Pick up the architecture text on the qmesh package below and continue it from its final sentence.
---------- Selection
# Architecture¶

The user perspective of mesh–generation packages is centred around specification of two parts: domain geometry and mesh element size. Encoding domain geometry and mesh element size is a useful paradigm for describing meshes for large–scale geophysical modelling [1], as it organises the necessary information in a conceptually clear way. We here follow the conventional norm in ocean modelling, discussed in the Introduction , where meshes are produced in a topologically two–dimensional space [1] and the domain is bound by various contours, typically topographic contours, and arbitrary lines. The two primary data structures of GIS are used to describe linear features and field data. A vector data structure can represent points, lines and regions on a reference surface, while a raster data structure encapsulates the discrete representation of fields. The analogue to the abstraction used to drive mesh generators is clear: the domain geometry can be described with a vector data structure, while a raster can express the element size metric. Thus, the obvious route to interfacing mesh generators with GIS is to provide a translation of GIS data structures into the corresponding structures native to the mesh generator software. The data structure translation is at the heart of the qmesh package. The translation is done with little user intervention, as the user typically interacts with the GIS package and parts of the qmesh package that facilitate specification of domain geometry and mesh element size. To meet the demands around data archiving, publication and reproducibility a Research Data Management (RDM) tool is included in the qmesh package. The RDM tool facilitates the process of publishing all resources, including output such as the mesh, to online, persistent and citable repositories.
--------------------
---------- Entries shown
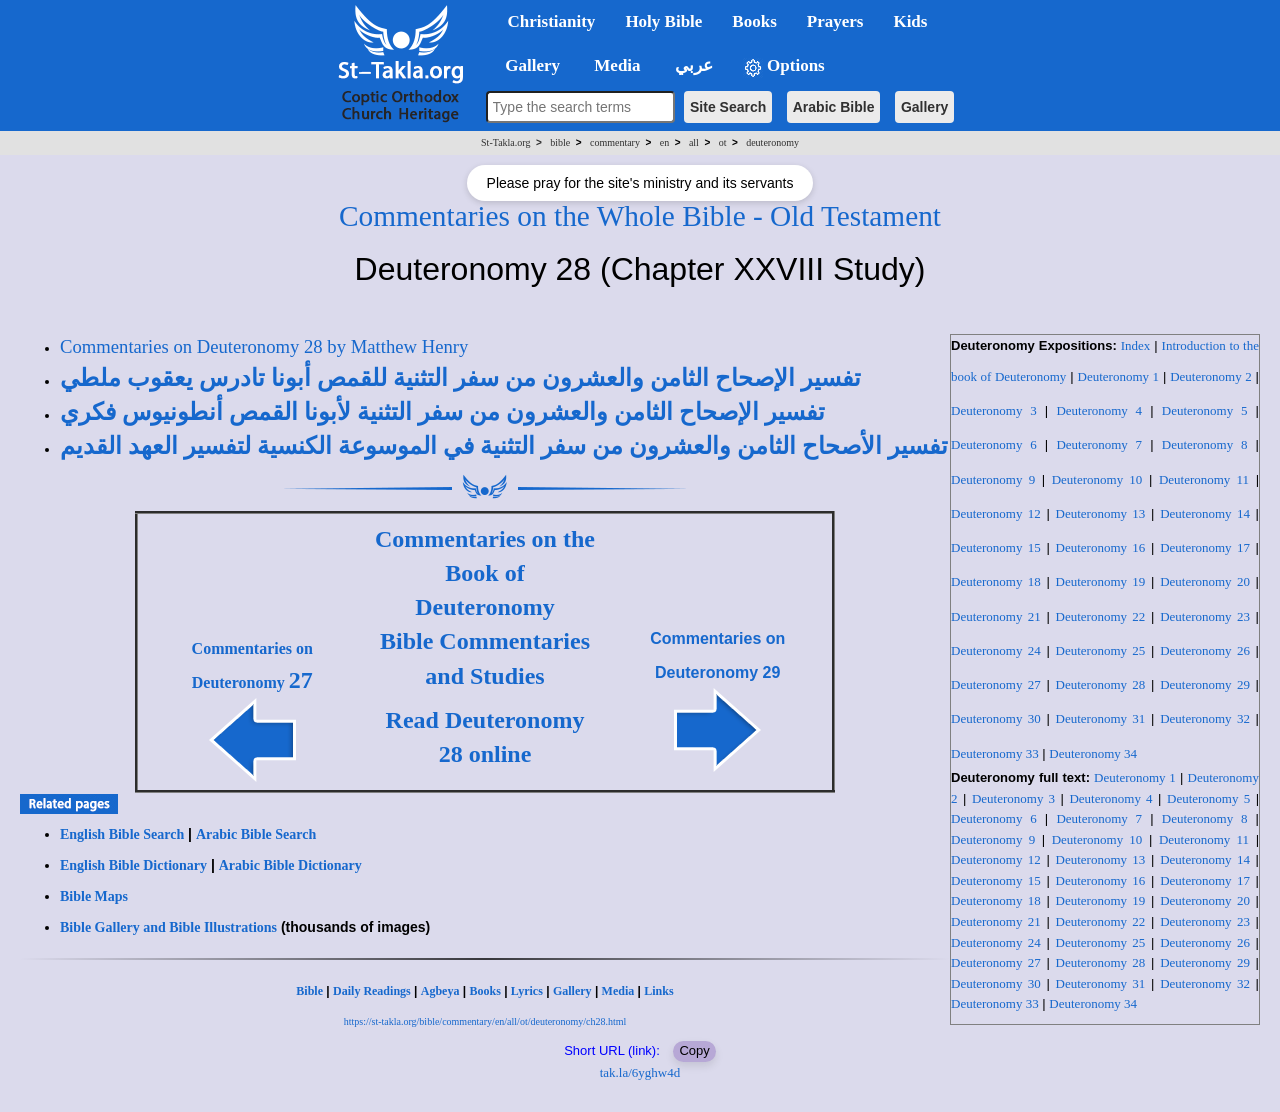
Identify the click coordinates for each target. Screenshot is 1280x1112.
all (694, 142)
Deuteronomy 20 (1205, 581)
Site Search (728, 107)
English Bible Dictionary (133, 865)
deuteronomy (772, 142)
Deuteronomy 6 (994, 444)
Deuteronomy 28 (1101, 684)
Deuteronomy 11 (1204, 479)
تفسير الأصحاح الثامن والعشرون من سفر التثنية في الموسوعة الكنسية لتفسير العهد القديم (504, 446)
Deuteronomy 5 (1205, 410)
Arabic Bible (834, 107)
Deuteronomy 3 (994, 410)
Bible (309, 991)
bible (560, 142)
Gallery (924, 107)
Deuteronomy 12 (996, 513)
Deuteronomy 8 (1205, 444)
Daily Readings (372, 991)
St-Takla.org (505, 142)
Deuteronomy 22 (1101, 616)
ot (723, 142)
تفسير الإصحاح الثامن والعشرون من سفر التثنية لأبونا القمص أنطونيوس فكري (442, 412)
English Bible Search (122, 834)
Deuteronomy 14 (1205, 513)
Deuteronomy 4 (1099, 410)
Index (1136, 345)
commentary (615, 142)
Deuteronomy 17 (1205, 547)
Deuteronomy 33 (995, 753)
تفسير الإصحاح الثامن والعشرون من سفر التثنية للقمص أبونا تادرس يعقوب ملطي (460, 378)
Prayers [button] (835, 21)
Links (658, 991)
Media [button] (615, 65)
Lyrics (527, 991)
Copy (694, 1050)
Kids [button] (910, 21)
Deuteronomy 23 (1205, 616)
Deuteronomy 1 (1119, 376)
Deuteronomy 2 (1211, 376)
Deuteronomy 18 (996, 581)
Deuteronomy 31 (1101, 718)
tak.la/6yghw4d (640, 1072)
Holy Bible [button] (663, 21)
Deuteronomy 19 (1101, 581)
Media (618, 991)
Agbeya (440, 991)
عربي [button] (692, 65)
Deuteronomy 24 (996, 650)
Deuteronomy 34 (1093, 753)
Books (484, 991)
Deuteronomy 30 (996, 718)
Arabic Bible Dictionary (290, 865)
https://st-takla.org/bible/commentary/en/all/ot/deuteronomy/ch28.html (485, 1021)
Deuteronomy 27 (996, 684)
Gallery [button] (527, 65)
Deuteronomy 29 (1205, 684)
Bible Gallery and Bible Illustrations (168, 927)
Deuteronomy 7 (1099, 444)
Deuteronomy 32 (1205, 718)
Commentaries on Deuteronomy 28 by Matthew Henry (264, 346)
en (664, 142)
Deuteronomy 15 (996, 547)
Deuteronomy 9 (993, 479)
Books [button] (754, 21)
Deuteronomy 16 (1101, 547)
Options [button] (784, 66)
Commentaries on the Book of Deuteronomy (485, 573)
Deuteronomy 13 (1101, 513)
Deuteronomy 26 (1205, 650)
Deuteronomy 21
--------------------
---------- Entries shown
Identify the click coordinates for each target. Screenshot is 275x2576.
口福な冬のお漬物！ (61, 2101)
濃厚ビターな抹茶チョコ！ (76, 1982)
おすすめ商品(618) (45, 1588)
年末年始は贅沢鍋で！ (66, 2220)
--------------------
- [Answer to the task]:
The GIS package chosen is QGIS [2], the mesh generator is Gmsh [3] and the PyRDM software library [4] was used to integrate research data management [5]. The main reasons for choosing QGIS, Gmsh and PyRDM, are robustness, extensibility and permissive licences. Specifically, Gmsh is a robust mesh generator featuring a CAD–CAM interface, and has been used for generating meshes in various scientific and engineering domains, including geophysical domains [6][3]. QGIS is a widely used GIS platform, with an active community of users and developers, and has been used as a user interface to mesh generation in past efforts [7][8]. The functionality of QGIS is available to the user as a standard GIS system with a rich graphical interface and as an object–oriented Python module. Therefore, QGIS is a solid framework on which to develop complex applications that require GIS methods. Also, QGIS provides a framework for using such applications as extensions, via the QGIS graphical user interface. Finally, QGIS, Gmsh and PyRDM are released under the GNU General Public Licence, making possible the use of qmesh in an academic or industrial context, free of charge.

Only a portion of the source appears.